» **ABOUT THIS TASK**
In the breast cancer screening text, how many of every 1,000 women aged 40 to 44 get breast cancer during those five years?

It turns out that some cancers detected by mammograms would never have posed a threat to a woman’s health or life. Others are so slow-growing that even if they’re not detected until they cause symptoms, they’re treatable. Still others are so aggressive that even catching them early is too late.
The cancer society’s new recommendations apply to the roughly 90 percent of women with an average risk of breast cancer. Guidelines for those with mutations associated with the disease, a personal history of invasive breast cancer, or a family history that gives them a 20 percent or greater risk are due next year.
When the group last addressed breast cancer screening, in 2003, it recommended that women begin annual mammograms at 40. Now it says women 40 to 44 should “have the opportunity” to get screened, in consultation with their doctor.
The recommendation for 40- to 44-year-olds reflects, in part, their low risk of breast cancer: 6 of every 1,000 women get breast cancer during those five years. When risk is so low, any benefit from mammograms is outweighed by harms from screening, Wender said. Those include false positives, in which a mammogram detects something suspicious and a woman is called back for additional X-rays that reveal no disease, and overdiagnosis, in which a suspicious spot harbors malignant cells that would never have threatened the woman’s health. Because mammograms don’t show which tumors are dangerous, some of these women may undergo unnecessary surgery and treatment.
Women 45 to 54 should have annual mammograms, the group says, reiterating its 2003 recommendation, though it acknowledges that evidence of net benefits from annual screening is weaker than the evidence for some screening, regardless of the frequency.

» **RECORDS PROVIDED**
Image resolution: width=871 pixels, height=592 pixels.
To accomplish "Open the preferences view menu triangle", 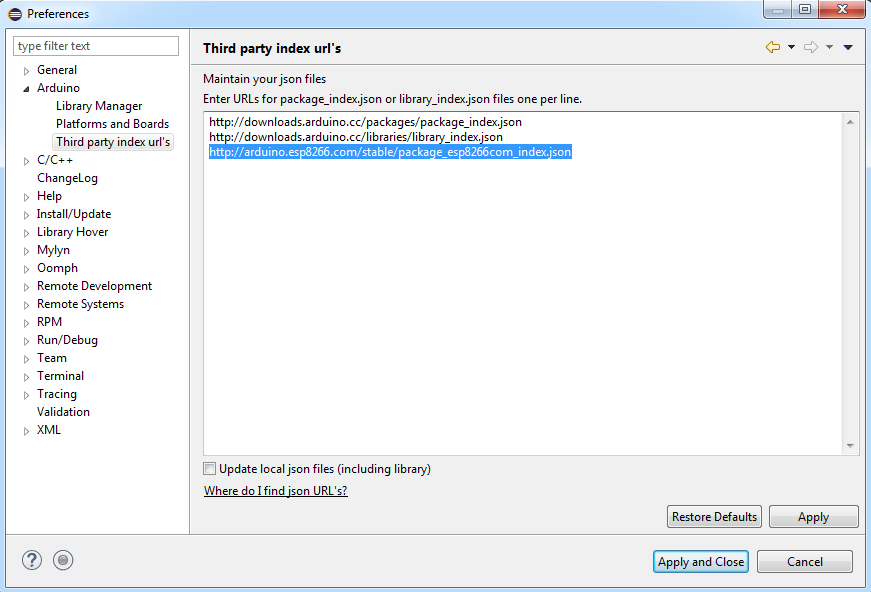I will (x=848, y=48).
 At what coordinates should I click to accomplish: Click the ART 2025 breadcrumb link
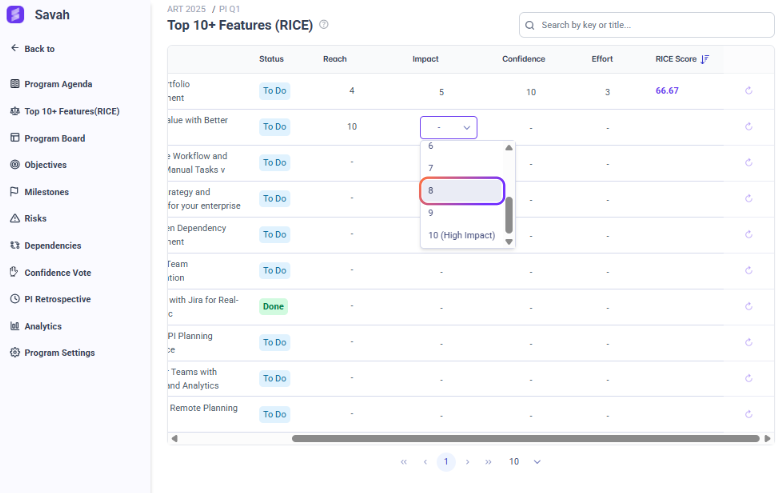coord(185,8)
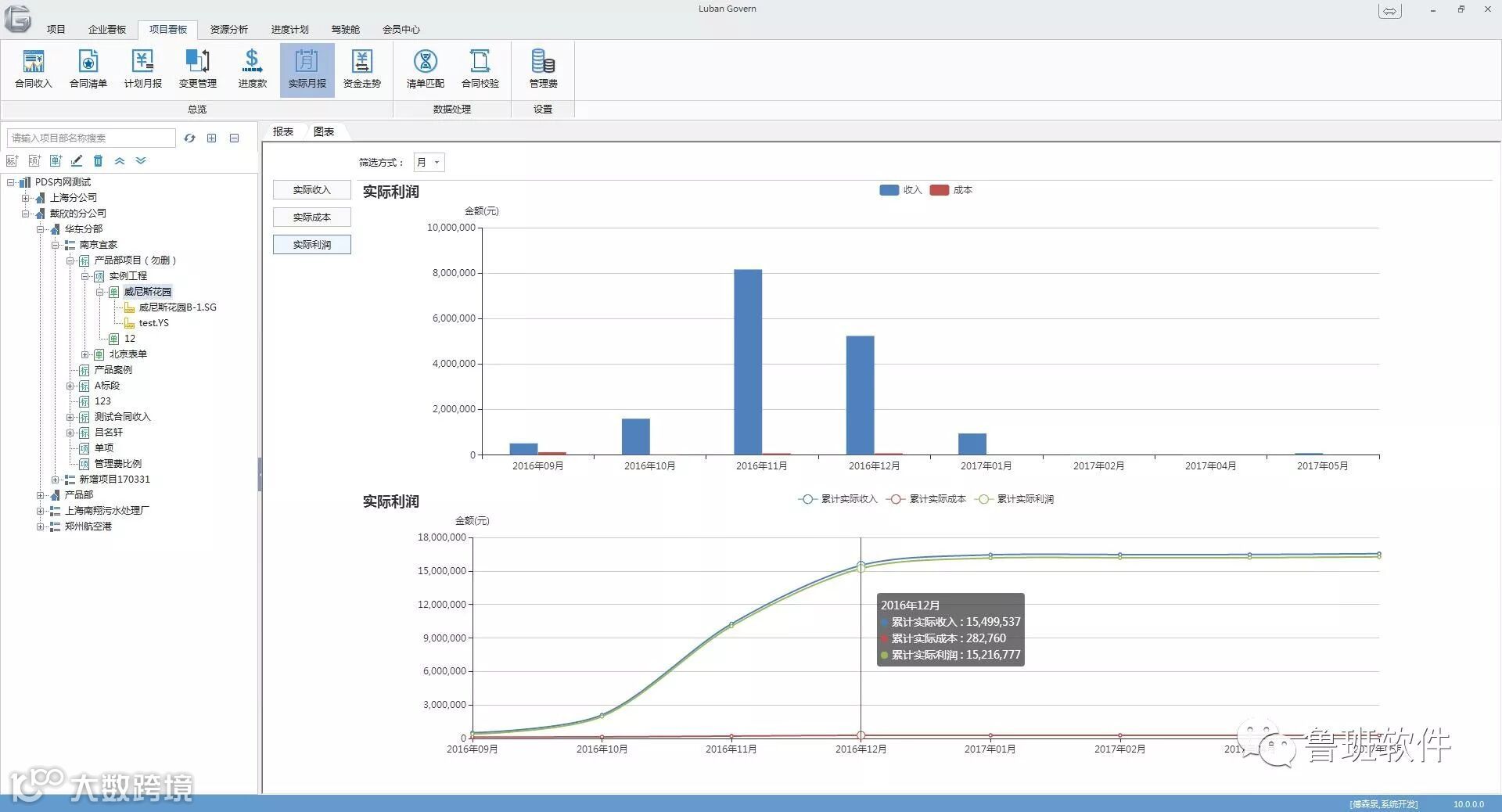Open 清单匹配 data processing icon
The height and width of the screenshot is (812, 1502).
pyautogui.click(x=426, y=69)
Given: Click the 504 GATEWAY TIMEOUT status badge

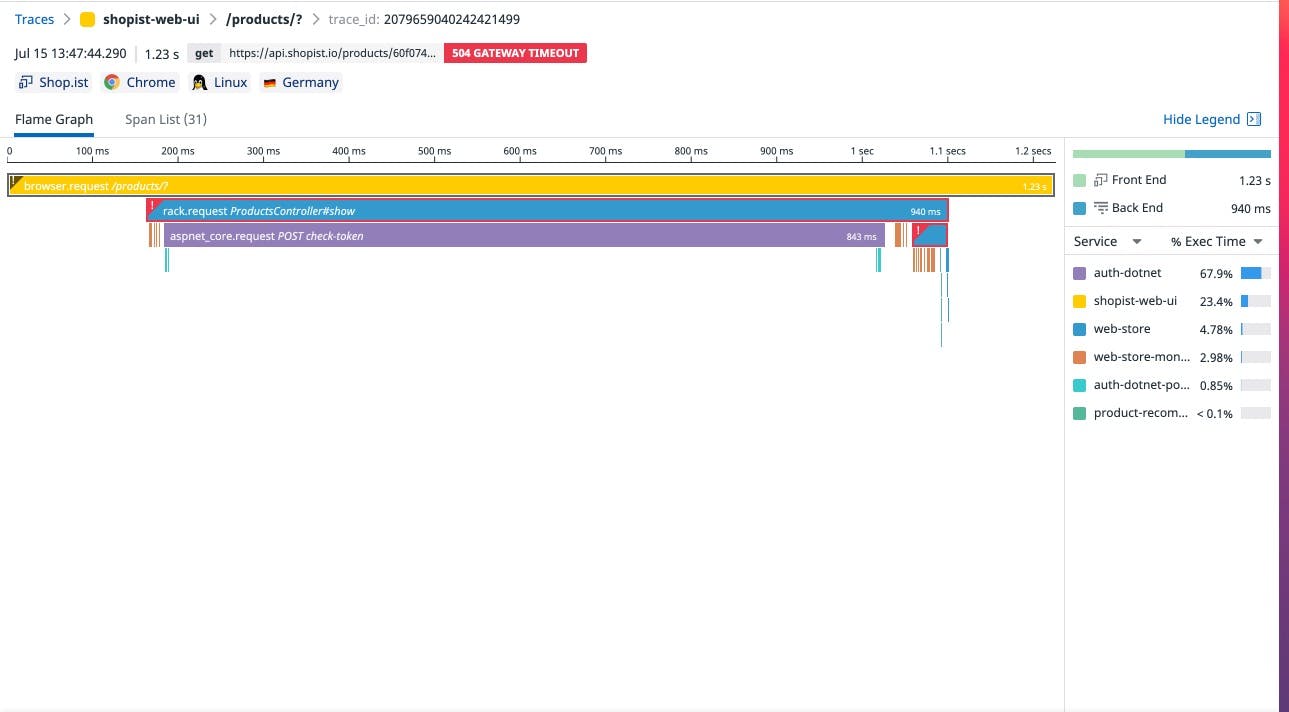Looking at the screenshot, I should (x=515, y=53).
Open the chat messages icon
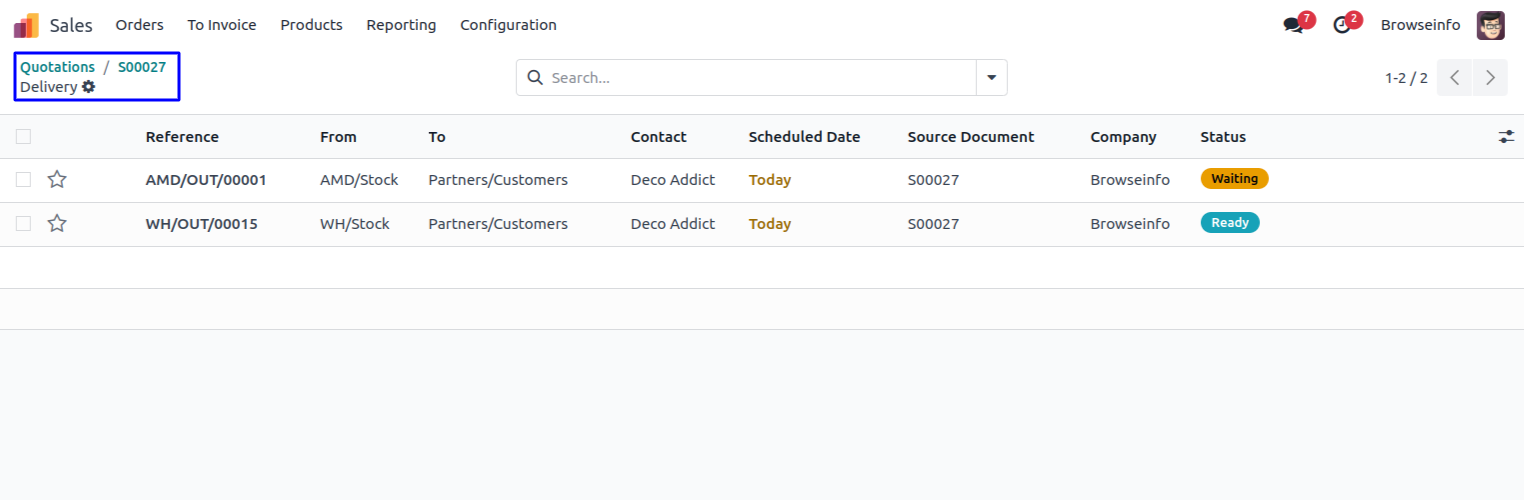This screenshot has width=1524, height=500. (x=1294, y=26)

» **RESPONSE AREA**
6 of every 1,000 women.